/hml

A collection of scripts that allows your rooted Android device to get its services.jar patched so that you can get rid of annoying errors while spoofing your locations, on apps like Pokémon GO.

Primary LanguageShellThe UnlicenseUnlicense

Update: #1 (comment)

HideMockLocations

What?

This is a collection of scripts that allows your rooted Android device to get its services.jar patched so that you can get rid of annoying errors while spoofing your locations, on apps like Pokémon GO.

Why?

A long story, really. First, I discovered a thing called Smali Patcher, which allows you to do what this does, and much more. I have even used it many times to patch a few devices, but when the turn for another device came, my computer didn't boot up and went for repairs, and so, I couldn't patch my device.

Then, I discovered the Smali Patcher Port by J. Fronny on GitLab, which supported running on native Android.
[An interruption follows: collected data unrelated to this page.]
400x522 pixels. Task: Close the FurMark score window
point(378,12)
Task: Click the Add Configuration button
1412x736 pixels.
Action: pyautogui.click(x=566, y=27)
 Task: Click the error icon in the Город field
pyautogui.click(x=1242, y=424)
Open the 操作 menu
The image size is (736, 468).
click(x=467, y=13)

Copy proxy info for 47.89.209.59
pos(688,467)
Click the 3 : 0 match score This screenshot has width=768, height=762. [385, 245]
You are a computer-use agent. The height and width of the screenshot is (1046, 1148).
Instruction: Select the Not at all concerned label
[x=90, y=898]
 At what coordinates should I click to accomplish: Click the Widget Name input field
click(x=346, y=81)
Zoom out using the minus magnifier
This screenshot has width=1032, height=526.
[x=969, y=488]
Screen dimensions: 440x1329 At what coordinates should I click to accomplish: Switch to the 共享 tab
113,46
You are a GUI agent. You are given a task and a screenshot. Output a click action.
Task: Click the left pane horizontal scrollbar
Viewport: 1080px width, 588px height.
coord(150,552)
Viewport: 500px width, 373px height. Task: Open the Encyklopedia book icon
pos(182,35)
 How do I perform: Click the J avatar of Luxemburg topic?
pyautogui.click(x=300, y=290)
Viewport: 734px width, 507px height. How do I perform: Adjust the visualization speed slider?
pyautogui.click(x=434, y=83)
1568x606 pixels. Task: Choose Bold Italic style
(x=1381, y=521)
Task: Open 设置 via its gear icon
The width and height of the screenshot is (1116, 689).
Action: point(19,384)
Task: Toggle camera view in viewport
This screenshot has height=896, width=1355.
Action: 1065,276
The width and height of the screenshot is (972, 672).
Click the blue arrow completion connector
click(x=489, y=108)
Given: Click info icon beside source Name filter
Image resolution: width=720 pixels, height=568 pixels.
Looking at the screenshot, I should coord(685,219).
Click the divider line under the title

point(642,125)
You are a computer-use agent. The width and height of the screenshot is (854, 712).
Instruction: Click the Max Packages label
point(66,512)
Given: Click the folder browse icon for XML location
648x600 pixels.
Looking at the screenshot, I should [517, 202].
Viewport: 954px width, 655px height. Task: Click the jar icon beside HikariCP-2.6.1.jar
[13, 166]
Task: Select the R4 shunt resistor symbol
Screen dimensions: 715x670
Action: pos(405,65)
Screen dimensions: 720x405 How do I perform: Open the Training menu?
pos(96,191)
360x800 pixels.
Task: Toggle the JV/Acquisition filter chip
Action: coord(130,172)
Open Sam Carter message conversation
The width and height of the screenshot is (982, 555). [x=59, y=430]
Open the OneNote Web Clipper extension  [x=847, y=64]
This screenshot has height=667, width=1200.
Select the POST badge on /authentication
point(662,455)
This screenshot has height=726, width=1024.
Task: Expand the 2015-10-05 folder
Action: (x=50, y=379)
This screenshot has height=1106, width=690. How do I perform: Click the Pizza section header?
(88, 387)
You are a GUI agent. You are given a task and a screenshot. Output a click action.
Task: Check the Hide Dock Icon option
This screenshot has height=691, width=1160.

I tried it, and it didn't work, and I had no idea why. Thankfully, it was open-source, so I read deep into that and I found that it is quite possible to patch it manually.

And that's how this emerged. I made a script to run on native Android using Termux, with some nice goodies, too!

How?

Strategy

  1. In Termux, first, the package proot-distro is installed, which allows to install Ubuntu (and many other Linux Distros).
  2. A script is written to the .bashrc file inside of the rootfs of Ubuntu.
  3. Ubuntu is started up, and since the .bashrc file runs in Bash first, ultimately, we start the patching process.
  4. Inside of Ubuntu, OpenJDK 8 JRE (Headless) is installled.
  5. The required tools, smali/baksmali and update-binary for Magisk, are downloaded.
  6. The baksmali.jar tool is run on all classes*.dex files to get us the raw smali files for the required patching.
  7. There exists a file named MockProvider.smali inside <baksmali_output_folder>/com/android/server/location. Inside of it, a boolean is defined named "setIsFromMockProvider", which is set to true by default so that the apps can detect if the location is being faked. If it will be set to false, apps would think that the mock location updates are, in fact, real location updates.
  8. The name "setIsFromMockProvider" is searched for in the file. Then, a line which contains "0x1" directly before the line where the boolean is defined, is searched for. Before this, it it also checked whether the file is already patched.
  9. If the file is already patched, exit with no errors. If not, the required line is changed so that it contains "0x0" (false) instead of "0x1" (true).
  10. The baksmali output folder is recompiled using smali.jar. Since we have modified the file, the recompilation will occur on the patched files.
  11. The unzipped files are zipped back to services.jar, with the modified dex files.
  12. Finally, a Magisk module is created conforming to this format.
  13. The user is asked for granting storage permissions so that the Magisk module can be moved to the Internal Storage.
  14. The Magisk module is moved to Internal Storage. Additionally, if the user wishes to, the Termux app is cleaned up so that it does not consume storage space.
  15. That's it! Install the module, reboot, and voila!

Usage

Install Termux, open it, and paste the following commands, and press enter:

mkdir hml && cd hml
curl -Lo start "https://raw.githubusercontent.com/shrihanDev/hml/main/start.sh"
chmod +x start
./start

Let it do its work. It will ask for confirmations on some things, please do it!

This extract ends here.